Identification of Regulatory Modules That Stratify Lupus Disease Mechanism through Integrating Multi-Omics Data

Ting You Wang, Yong Fei Wang, Yan Zhang, Jiangshan Jane Shen, Mengbiao Guo, Jing Yang, Yu Lung Lau, Wanling Yang

Research output: Contribution to journalArticlepeer-review

11 Scopus citations

Abstract

Although recent advances in genetic studies have shed light on systemic lupus erythematosus (SLE), its detailed mechanisms remain elusive. In this study, using datasets on SLE transcriptomic profiles, we identified 750 differentially expressed genes (DEGs) in T and B lymphocytes and peripheral blood cells. Using transcription factor (TF) binding data derived from chromatin immunoprecipitation sequencing (ChIP-seq) experiments from the Encyclopedia of DNA Elements (ENCODE) project, we inferred networks of co-regulated genes (NcRGs) based on binding profiles of the upregulated DEGs by significantly enriched TFs.

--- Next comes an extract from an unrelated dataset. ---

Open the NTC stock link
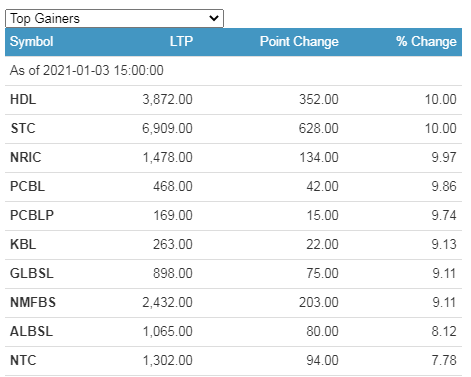Image resolution: width=471 pixels, height=377 pixels. pos(23,360)
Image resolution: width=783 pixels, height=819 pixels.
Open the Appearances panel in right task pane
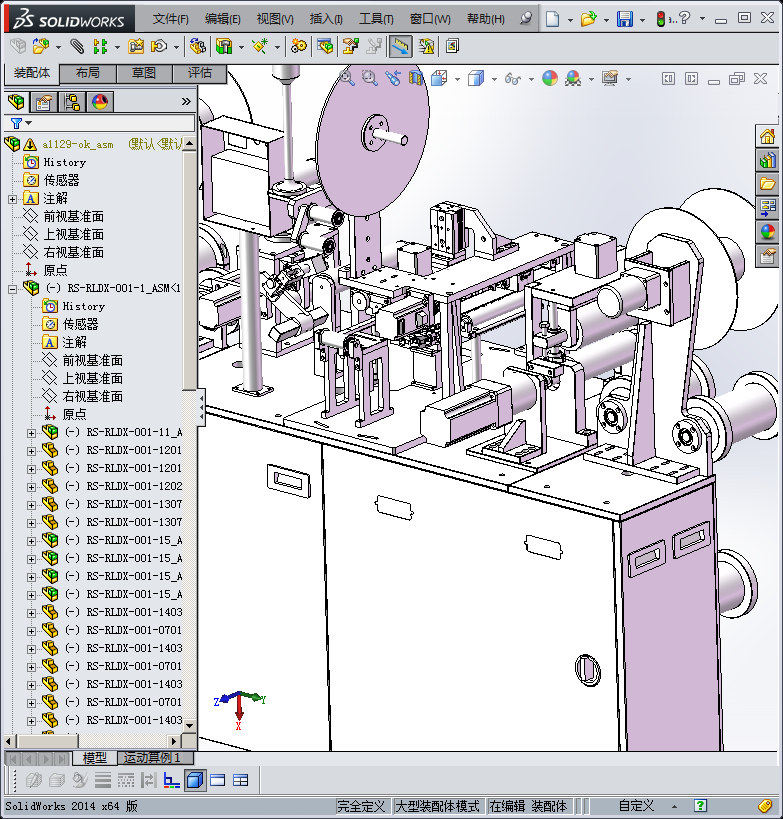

Modularization analysis of NcRGs identified co-regulatory modules among the DEGs and master TFs vital for each module. Remarkably, the co-regulatory modules stratified the common SLE interferon (IFN) signature and revealed SLE pathogenesis pathways, including the complement cascade, cell cycle regulation, NETosis, and epigenetic regulation. By integrative analyses of disease-associated genes (DAGs), DEGs, and enriched TFs, as well as proteins interacting with them, we identified a hierarchical regulatory cascade with TFs regulated by DAGs, which in turn regulates gene expression. Integrative analysis of multi-omics data provided valuable molecular insights into the molecular mechanisms of SLE.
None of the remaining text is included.